Baby may be, well, a little funny-looking.
His head may be smooshed from his journey through the birth canal, and he might be sporting a “bodysuit” of fine hair called lanugo. He could also be puffy-faced and have eyes that are often shut (and a little gooey). After all, he just spent nine months in the womb. But pretty soon, he’ll resemble that beautiful baby you imagined.
Don’t expect rewards — smiles or coos — until about the 6-week mark.
Up until then, you’re working for a boss who only complains! To get through the exhaustion and emotional upheaval, keep this in mind: your efforts aren’t lost on baby in those early days. “He feels comforted by his father or mother, he feels attachment, he likes to be held,” says Los Angeles-based pediatrician Christopher Tolcher, MD.
Give baby sponge baths until the umbilical cord falls off.
If it’s kept dry, it falls off faster — usually within two weeks. Besides, newborns don’t get very dirty! If the cord does get wet, pat it dry. And if the stump bleeds a little when the cord falls off, that’s okay, too, as Alyson Bracken, of West Roxbury, Massachusetts, learned. “It scared me at first,” she says, but then she found out that, as with a scab, mild bleeding was normal.

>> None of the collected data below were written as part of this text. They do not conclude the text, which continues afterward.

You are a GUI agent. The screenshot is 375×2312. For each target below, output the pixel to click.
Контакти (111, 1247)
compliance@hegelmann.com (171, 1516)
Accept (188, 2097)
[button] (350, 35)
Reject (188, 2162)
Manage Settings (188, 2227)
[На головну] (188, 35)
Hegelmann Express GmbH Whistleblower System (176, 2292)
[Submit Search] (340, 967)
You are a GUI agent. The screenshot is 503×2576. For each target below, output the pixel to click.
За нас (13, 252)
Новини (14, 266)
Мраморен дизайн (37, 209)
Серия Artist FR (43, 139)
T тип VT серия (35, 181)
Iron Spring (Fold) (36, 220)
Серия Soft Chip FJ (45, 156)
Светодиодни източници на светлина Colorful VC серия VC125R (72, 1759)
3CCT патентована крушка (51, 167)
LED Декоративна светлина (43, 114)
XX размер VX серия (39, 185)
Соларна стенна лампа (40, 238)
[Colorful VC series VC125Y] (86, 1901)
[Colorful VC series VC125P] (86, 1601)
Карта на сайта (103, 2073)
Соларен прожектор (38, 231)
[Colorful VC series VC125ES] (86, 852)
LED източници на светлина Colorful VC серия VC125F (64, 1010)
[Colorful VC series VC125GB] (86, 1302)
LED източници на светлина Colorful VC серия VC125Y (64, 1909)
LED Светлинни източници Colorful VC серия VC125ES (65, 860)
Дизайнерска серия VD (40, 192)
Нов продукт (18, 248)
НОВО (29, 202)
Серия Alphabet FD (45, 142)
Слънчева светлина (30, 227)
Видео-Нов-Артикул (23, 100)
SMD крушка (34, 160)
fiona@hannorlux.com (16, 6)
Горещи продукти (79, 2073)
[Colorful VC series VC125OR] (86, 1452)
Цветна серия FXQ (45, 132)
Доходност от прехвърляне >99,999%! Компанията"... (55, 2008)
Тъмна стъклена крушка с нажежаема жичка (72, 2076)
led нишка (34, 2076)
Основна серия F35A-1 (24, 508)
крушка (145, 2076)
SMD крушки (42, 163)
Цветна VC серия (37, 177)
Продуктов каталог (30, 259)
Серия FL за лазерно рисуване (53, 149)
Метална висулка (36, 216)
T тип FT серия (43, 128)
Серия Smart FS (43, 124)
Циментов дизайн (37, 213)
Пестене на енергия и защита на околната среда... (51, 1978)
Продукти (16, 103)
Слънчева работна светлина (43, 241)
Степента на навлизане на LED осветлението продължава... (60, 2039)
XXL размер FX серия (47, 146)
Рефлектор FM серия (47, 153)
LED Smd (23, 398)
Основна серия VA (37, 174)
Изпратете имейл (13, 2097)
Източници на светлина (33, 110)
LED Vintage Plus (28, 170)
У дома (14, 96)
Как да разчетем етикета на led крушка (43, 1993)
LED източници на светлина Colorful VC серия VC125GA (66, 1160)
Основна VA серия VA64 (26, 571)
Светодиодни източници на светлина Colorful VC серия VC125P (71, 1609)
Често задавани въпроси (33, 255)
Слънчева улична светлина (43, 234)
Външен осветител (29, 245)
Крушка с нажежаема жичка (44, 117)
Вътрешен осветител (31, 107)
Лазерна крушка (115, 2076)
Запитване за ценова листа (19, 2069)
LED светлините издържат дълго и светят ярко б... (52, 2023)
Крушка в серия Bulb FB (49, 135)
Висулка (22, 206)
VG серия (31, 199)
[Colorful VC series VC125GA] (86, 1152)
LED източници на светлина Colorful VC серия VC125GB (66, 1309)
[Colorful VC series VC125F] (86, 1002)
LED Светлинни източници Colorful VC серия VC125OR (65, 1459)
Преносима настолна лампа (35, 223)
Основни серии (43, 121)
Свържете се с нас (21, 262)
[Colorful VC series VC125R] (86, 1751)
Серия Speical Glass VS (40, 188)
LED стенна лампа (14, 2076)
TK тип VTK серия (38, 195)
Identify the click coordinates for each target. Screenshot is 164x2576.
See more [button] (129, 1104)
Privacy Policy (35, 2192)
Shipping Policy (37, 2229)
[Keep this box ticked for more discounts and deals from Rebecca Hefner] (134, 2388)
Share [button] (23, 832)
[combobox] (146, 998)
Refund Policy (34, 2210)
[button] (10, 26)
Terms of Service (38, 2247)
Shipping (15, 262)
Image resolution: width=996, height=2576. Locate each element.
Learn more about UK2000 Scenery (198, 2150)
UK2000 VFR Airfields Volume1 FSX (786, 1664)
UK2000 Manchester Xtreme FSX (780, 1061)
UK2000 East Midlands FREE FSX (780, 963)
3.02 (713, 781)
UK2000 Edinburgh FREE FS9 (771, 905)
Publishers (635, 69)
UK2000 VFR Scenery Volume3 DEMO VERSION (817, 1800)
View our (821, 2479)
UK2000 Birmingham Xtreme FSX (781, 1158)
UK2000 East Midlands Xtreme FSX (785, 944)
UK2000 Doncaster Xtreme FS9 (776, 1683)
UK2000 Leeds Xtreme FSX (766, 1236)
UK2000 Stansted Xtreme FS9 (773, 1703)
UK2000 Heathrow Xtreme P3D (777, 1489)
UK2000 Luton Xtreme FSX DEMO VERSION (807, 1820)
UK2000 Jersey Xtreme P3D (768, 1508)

The soft spot can handle some handling.
“I was terrified of the soft spot,” admits April Hardwick, of New York City, referring to the opening in the skull, also called the fontanel, which allows baby to maneuver out of the birth canal. “Gemma had a full head of hair at birth, and I was initially afraid to comb over the soft spot,” Hardwick says. But there was no need to worry: “It’s okay to touch the soft spot and baby’s hair near it,” says Tanya Remer Altmann, MD, pediatrician and author of Mommy Calls. The spot may pulsate because it’s directly over blood vessels covering the brain.